**Exercise instructions**
**A)** Translate this sentence from the article on public domain book titles into Spanish: "We can use the Public Domain, or stories that have fallen out of the protection of copyright."
**B)** Resume the article on public domain book titles from the point where it stops, and keep its style.

**Selected excerpt**

⁂

What Are Some Popular Book Titles That Are in the Public Domain?

This post is by Jason Hellerman from No Film School

When it comes to screenwriting and directing, sometimes I am envious of the people who get to write adaptations. You’re given so much material to play with. And you then can pick and choose what parts of the story make the best narrative.

Well, for many of us, it’s going to be impossible to get our hands on the next best seller, but what we have access to is just as valuable.

We can use the Public Domain, or stories that have fallen out of the protection of copyright.

Today, I want to go over some popular titles you can use to adapt into your own stories.

Let’s take a look.

What Are Some Popular Titles That Are in the Public Domain?

There are many popular stories that are in the public domain, meaning they are no longer under copyright protection and can be freely used and adapted by anyone.

Here are some examples of well-known stories that are in the public domain:

  1. “Alice’s Adventures in Wonderland” by Lewis Carroll: This classic tale follows the adventures of Alice as she falls into a fantastical world filled with peculiar characters and bizarre events.
  2. “Pride and Prejudice” by Jane Austen: Jane Austen’s beloved novel explores themes of love, class, and societal expectations through the romantic relationship between Elizabeth Bennet and Mr. Darcy.
  3. “Dracula” by Bram Stoker: This iconic Gothic horror novel introduced the world to Count Dracula, the vampire who has become a cultural icon.
  4. “Frankenstein” by Mary Shelley: Mary Shelley’s novel tells the story of Victor Frankenstein and his creation, the monster, and explores themes of science, morality, and human nature.
  5. “The Adventures of Sherlock Holmes” by Arthur Conan Doyle: These detective stories feature the brilliant detective Sherlock Holmes and his loyal friend Dr. John Watson as they solve a series of intriguing mysteries.
  6. “The Picture of Dorian Gray” by Oscar Wilde: This novel delves into themes of vanity and moral decay as it tells the story of Dorian Gray, a man who remains youthful while his portrait ages and reflects his sins.
  7. “The Legend of Sleepy Hollow” by Washington Irving: This short story introduces the character of Ichabod Crane and the infamous Headless Horseman in a tale of supernatural terror.
  8. “Little Women” by Louisa May Alcott: This classic novel follows the lives of the four March sisters as they grow up during the American Civil War and navigate the challenges of womanhood.

⁂

**Source excerpt**

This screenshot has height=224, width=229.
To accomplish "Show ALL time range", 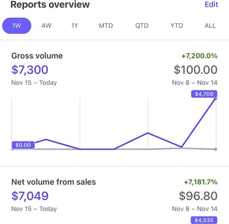I will (210, 26).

⁂

**Answers**
**A)** Podemos usar el Dominio Público, es decir, historias que han quedado fuera de la protección de los derechos de autor.

**B)**
  9. “The Call of the Wild” by Jack London: This adventure novel tells the story of a dog named Buck who is thrust into the harsh wilderness of the Yukon during the Klondike Gold Rush.
  10. “The Jungle Book” by Rudyard Kipling: These stories about Mowgli, a boy raised by wolves in the Indian jungle, have captivated readers for generations.
  11. “Moby-Dick” by Herman Melville: This novel tells the epic tale of Captain Ahab’s obsessive quest to hunt down the white whale, Moby-Dick, and explores themes of vengeance and the human spirit.
  12. “The Count of Monte Cristo” by Alexandre Dumas: This adventure novel follows the story of Edmond Dantès, who seeks revenge against those who wronged him after being unjustly imprisoned.
  13. “The Scarlet Letter” by Nathaniel Hawthorne: Set in 17th-century Puritan Massachusetts, this novel explores themes of sin, guilt, and redemption as it tells the story of Hester Prynne, who wears a scarlet letter “A” as a mark of shame.
  14. “Jane Eyre” by Charlotte Brontë: This classic novel follows the life of Jane Eyre, an orphan who becomes a governess and falls in love with her employer, Mr. Rochester, in a story of love, morality, and social class.
  15. “The War of the Worlds” by H.G. Wells: This science fiction novel tells the story of an alien invasion of Earth and has been adapted into various media, including radio broadcasts and films.
  16. “The Adventures of Tom Sawyer” by Mark Twain: This novel follows the mischievous adventures of Tom Sawyer in the fictional town of St. Petersburg, Missouri.
  17. “Wuthering Heights” by Emily Brontë: This novel is a dark and passionate tale of love and revenge on the Yorkshire moors, centered around the enigmatic Heathcliff and his love for Catherine Earnshaw.
  18. “The Hound of the Baskervilles” by Arthur Conan Doyle: Another Sherlock Holmes story, this novel involves a mysterious curse and a terrifying hound on the desolate moors of Devonshire.
  19. “The Time Machine” by H.G. Wells: In this science fiction novella, a Victorian scientist invents a machine that allows him to travel through time and explores the distant future.
  20. “The Wonderful Wizard of Oz” by L. Frank Baum: The first book in the Oz series, this story follows the adventures of Dorothy Gale in the magical land of Oz as she seeks to return home.

These stories offer a diverse range of genres and themes for those interested in exploring classic literature that is in the public domain.

Why Should Filmmakers Use Public Domain Ideas?


As I mentioned at the top, there are lots of reasons filmmakers should use public domain ideas in their work. Using public domain books for movies and TV is a smart idea because it provides cost savings, creative freedom, and access to timeless and culturally significant stories.

It allows filmmakers to tap into a vast pool of source material that can inspire fresh interpretations and engage both new and existing audiences.

  • They’re free to use. Public domain works are free. This can significantly reduce the cost of acquiring the rights to adapt a story, which is often one of the most expensive aspects of filmmaking.
  • You can reinterpret stories. Filmmakers have the creative freedom to adapt, modify, and reinterpret public domain works as they see fit. This flexibility allows for innovative storytelling and unique adaptations.
  • These are tried and true stories. Adapting public domain works can introduce classic literature to new generations of viewers who might not have otherwise encountered these stories.
  • The themes are timeless. Many public domain books explore universal themes and ideas that remain relevant today, making them adaptable to contemporary settings and issues.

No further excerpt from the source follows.